Instructions to follow:
Starting at the top of the entries below, write out each line up to and including the one containing "Task: Open the Shop All menu". Leave the pictures out.

********

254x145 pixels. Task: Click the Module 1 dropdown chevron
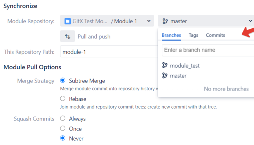[149, 21]
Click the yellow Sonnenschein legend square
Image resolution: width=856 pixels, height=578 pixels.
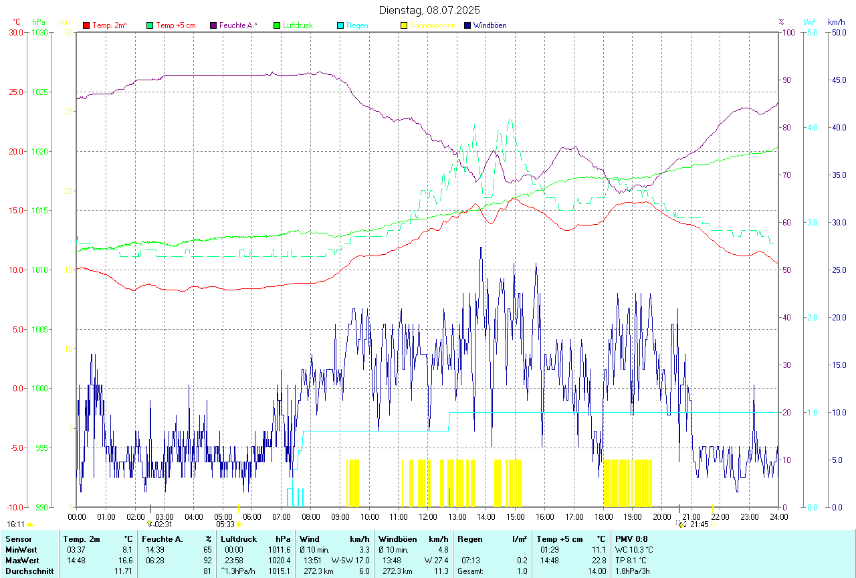coord(404,25)
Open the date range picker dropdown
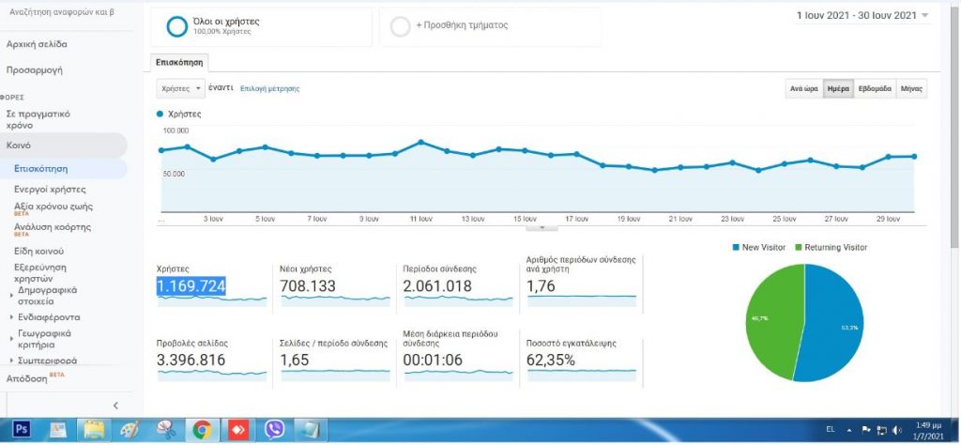Screen dimensions: 961x445 click(x=862, y=16)
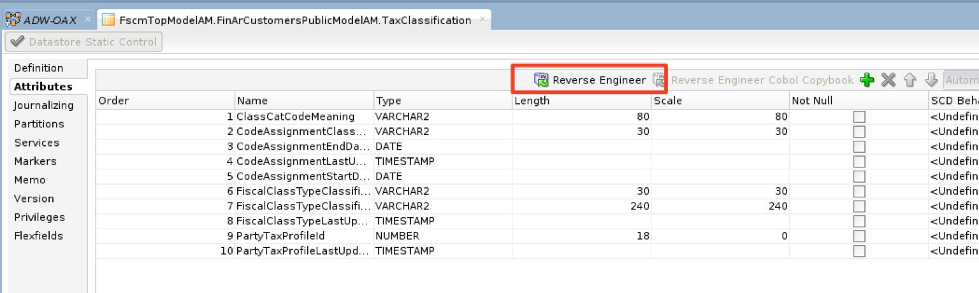Enable Not Null for PartyTaxProfileId
Viewport: 979px width, 293px height.
coord(859,236)
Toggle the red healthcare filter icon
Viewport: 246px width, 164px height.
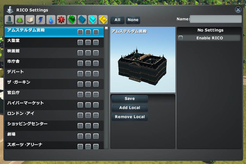pyautogui.click(x=61, y=20)
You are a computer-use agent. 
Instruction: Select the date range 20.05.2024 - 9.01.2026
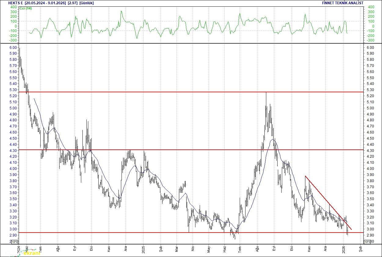coord(45,3)
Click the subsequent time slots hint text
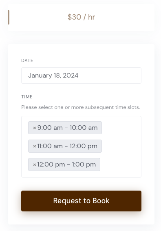 (x=81, y=107)
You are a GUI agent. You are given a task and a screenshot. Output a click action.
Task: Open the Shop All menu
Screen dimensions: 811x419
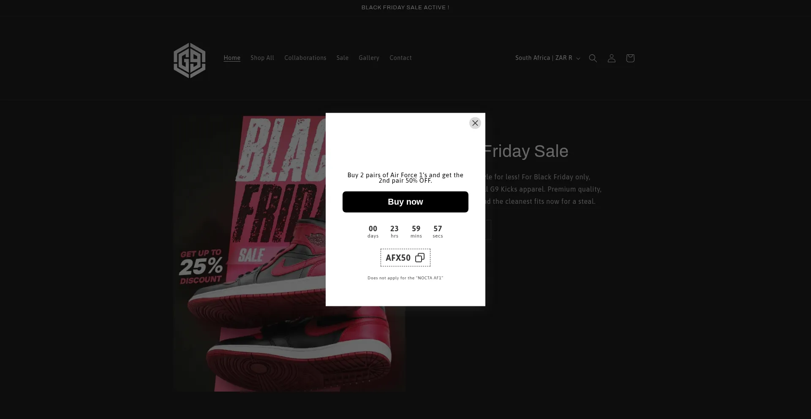click(x=262, y=58)
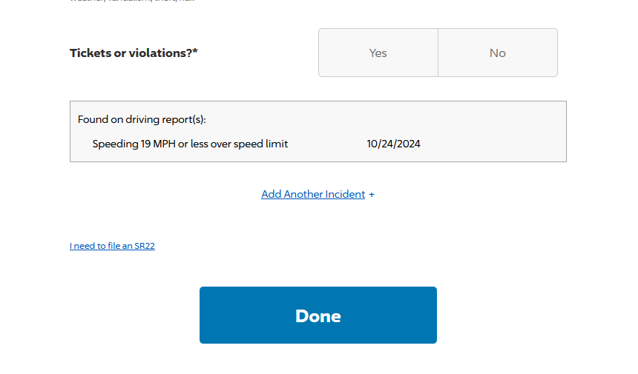Choose the Yes toggle option
This screenshot has height=374, width=638.
pos(378,53)
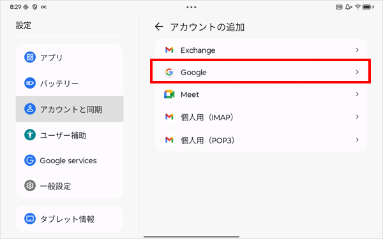The width and height of the screenshot is (383, 239).
Task: Tap the Google G logo icon
Action: tap(169, 72)
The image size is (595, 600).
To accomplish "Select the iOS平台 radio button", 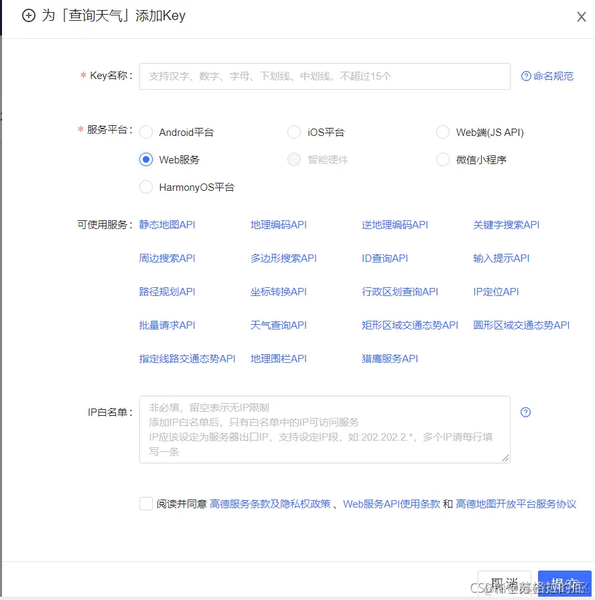I will (293, 132).
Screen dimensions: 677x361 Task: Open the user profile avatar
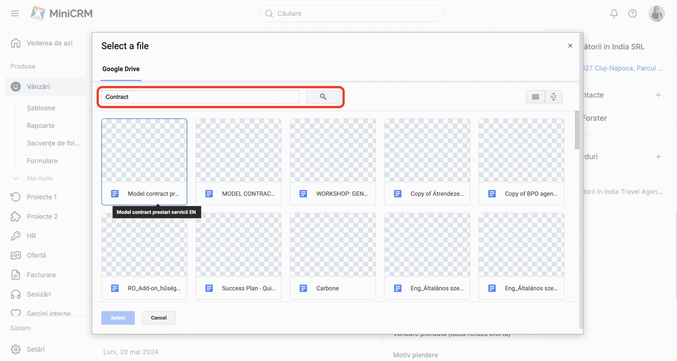[x=656, y=13]
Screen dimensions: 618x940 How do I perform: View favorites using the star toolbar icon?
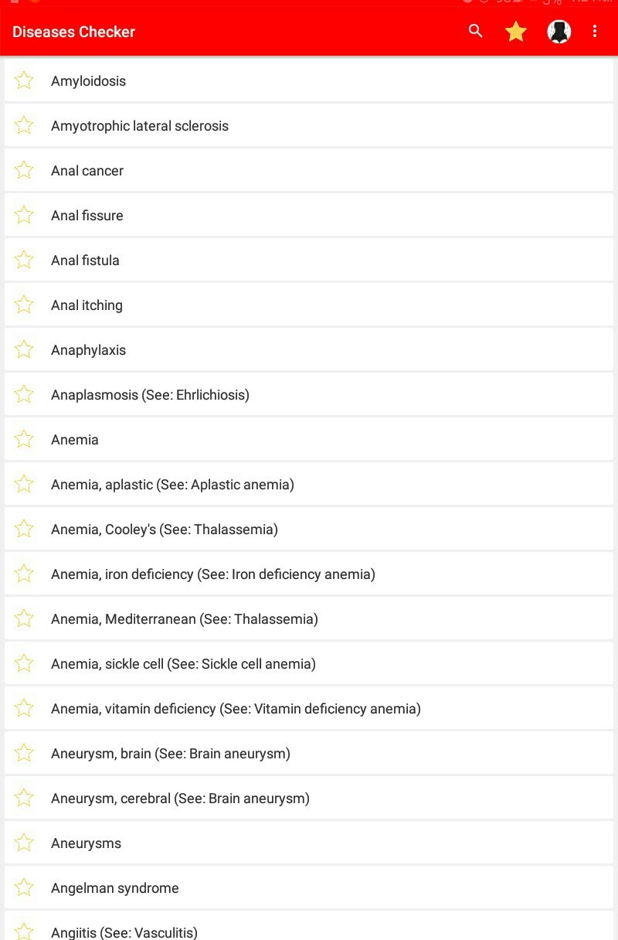pos(515,32)
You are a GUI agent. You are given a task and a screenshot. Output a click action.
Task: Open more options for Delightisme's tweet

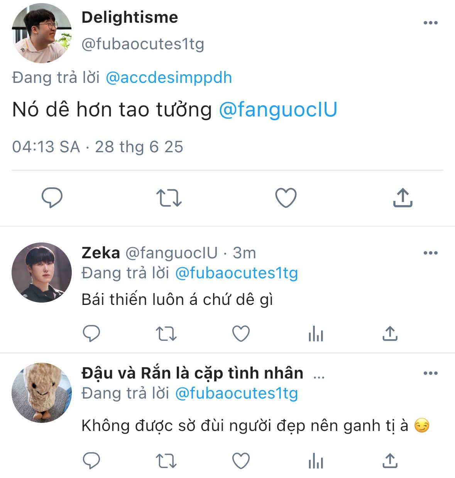pos(430,23)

********

Task result:
254x145 pixels. Task: Click the Module 1 dropdown chevron
[149, 21]
Click the yellow Sonnenschein legend square
Image resolution: width=856 pixels, height=578 pixels.
coord(404,25)
Open the date range picker dropdown
Screen dimensions: 961x445 click(x=862, y=16)
Enable Not Null for PartyTaxProfileId
Viewport: 979px width, 293px height.
coord(859,236)
Toggle the red healthcare filter icon
Viewport: 246px width, 164px height.
pyautogui.click(x=61, y=20)
You are a computer-use agent. 
Instruction: Select the date range 20.05.2024 - 9.01.2026
coord(45,3)
Click the subsequent time slots hint text
 (x=81, y=107)
You are a GUI agent. You are given a task and a screenshot. Output a click action.
Task: Open the Shop All menu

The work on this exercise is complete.